The Prowler (once discovered a buy one get one free burger coupon in a junk drawer).
Nice job Doug. These last few issues of Daredevil you've reviewed represent a huge turning point in my comic reading history. I think I was around 13 or so when these came out, and for some reason they just captured my imagination. It was love at first sight. Which when I think back on it is weird, because I never really loved DD as a character all that much before these. I mean, I liked DD a lot when he would team up with Captain America or Spider-Man and such, but I never really bought his book on any kind of a regular basis, but then starting with issue #159, I never missed another issue until after Miller departed.
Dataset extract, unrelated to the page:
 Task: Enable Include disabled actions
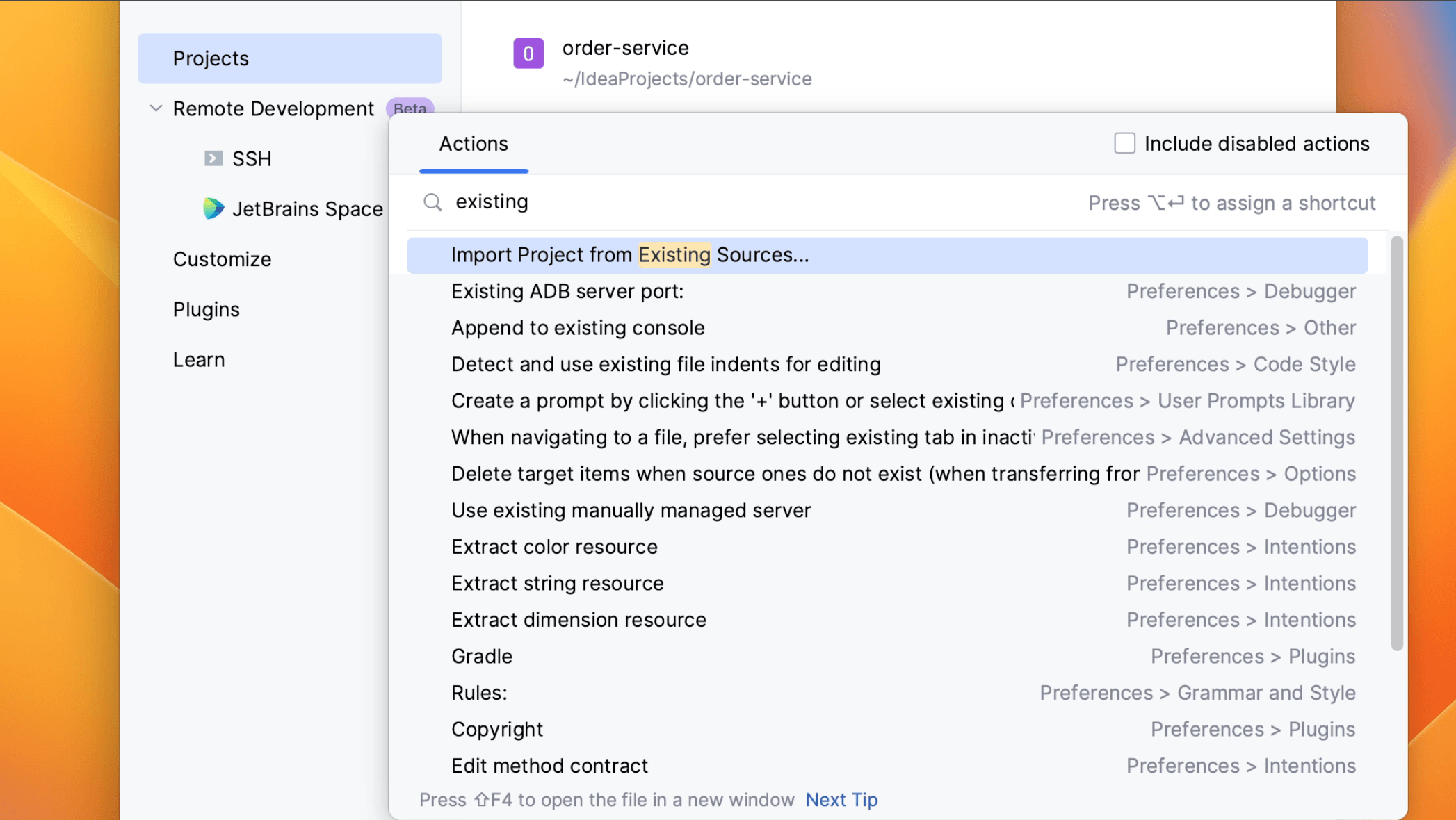[x=1124, y=142]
As the series continued Daredevil soon became my favorite character, and I even got a subscription. Seeing this story and the others really brings back a lot of happy feelings. Too bad you're not doing anymore of them, because the next issue where DD fights the Hulk is a true classic. Hopefully you'll pick back up on these at a future date.
It's funny that loved this series to much (the Miller/Janson DD) but I never really cared all that much for anything Miller did afterwards. I didn't even like his return to DD with the sad and dreary "Born Again" storyline. And "The Dark Knight Returns" could have been a timeless masterpiece, except that Miller took it too far into the realm of political satire, to the point that it now seems very dated and unintentionally comical in some parts.
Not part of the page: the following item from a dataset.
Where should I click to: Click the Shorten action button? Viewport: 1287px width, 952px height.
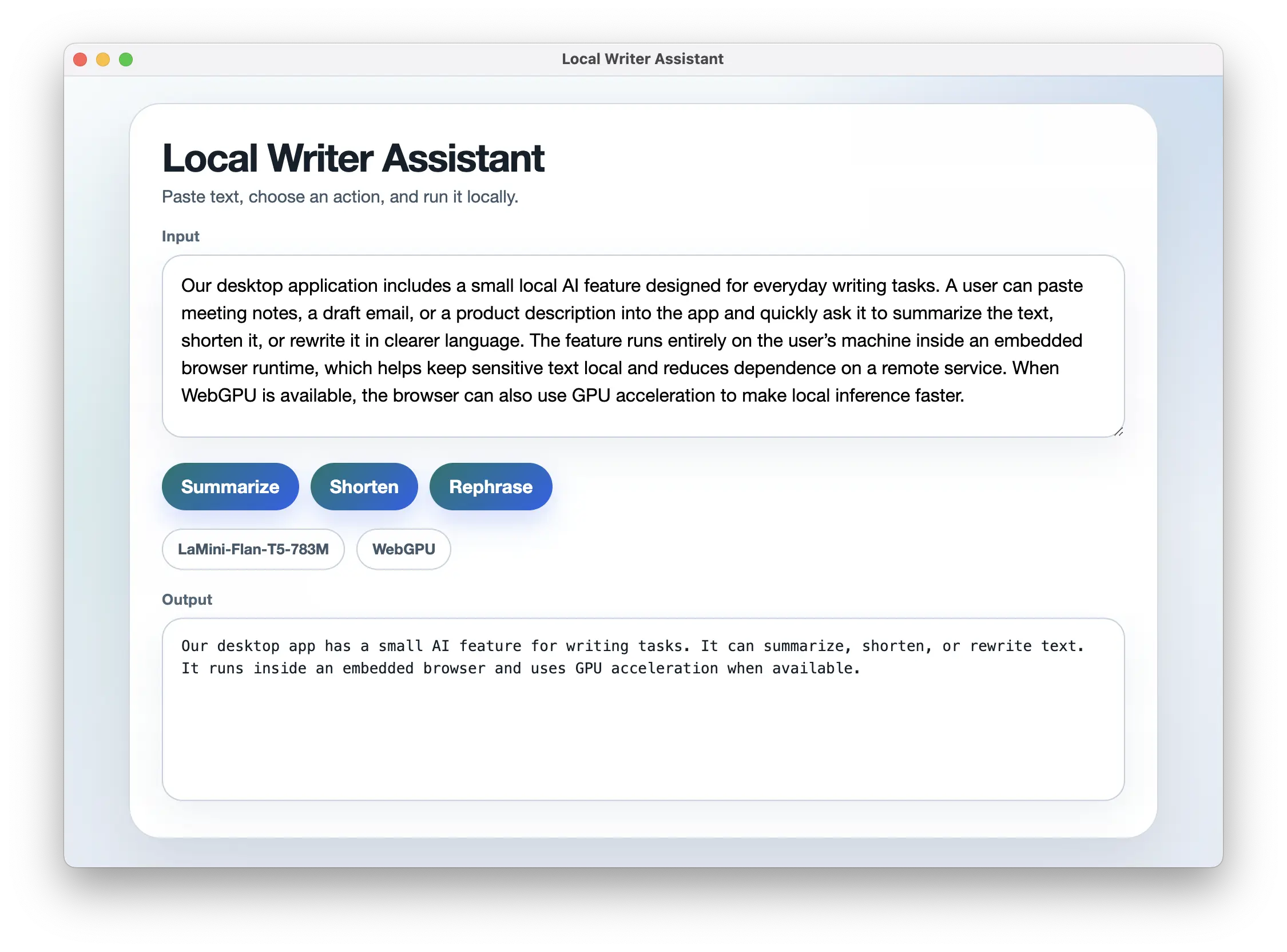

Unlike DKR, Miller's DD run remains a timeless classic that is as good today as it was when it originally came out. And for anyone who wants to read them you can pick up the whole run, in color, in a couple of different formats. First there is the aforementioned "Daredevil Visionaries: Frank Miller" trade paperbacks that reprint Miller and Janson's entire run in 3 softcover volumes. I got lucky and found them all at my LCS in the 50% off bin. Another way you can get these is in the "Daredevil by Miller and Janson Omnibus" that reprints the entire run in a single, phonebook sized hardcover. I own that as well. While it's great to have the whole series in one book, it's really tough to read in bed, lol. Which is why I picked up the 3 trades as well.
Before I go, just wanted to mention that cover for this issue. Is that not a thing of beauty. That perspective is just insane.
Color me a guy who never wants to leave a half formed thought unspoken. The persona of Matt Murdock, a lawyer from Hell's Kitchen, using the court room as an avenue of justice is nothing new. Many of us may not have grown up with Perry Mason, but certainly Matlock, The Defenders, Paper Chase, dang, the show where the guy lived in the back of his truck showed the popularity of lawyers in the court room. And Miller's run on DD predated Law And Order, but look where how long that's been on. And Matt working with Foggy on how to get evidence obtained by DD into a court room, that could be an issue and half alone. I just think that Miller building up DD, especially in his relation with/to the Kingpin sacrificed Matt Murdock. There were certainly many elements there that soon became hugely popular on other shows. Instead of Marvel seeing that strong stories made DD popular, they just kept telling the creative teams "What can you do to make it dark and gritty, that's what the people want".
The Prowler (likes his sausage dark and gritty).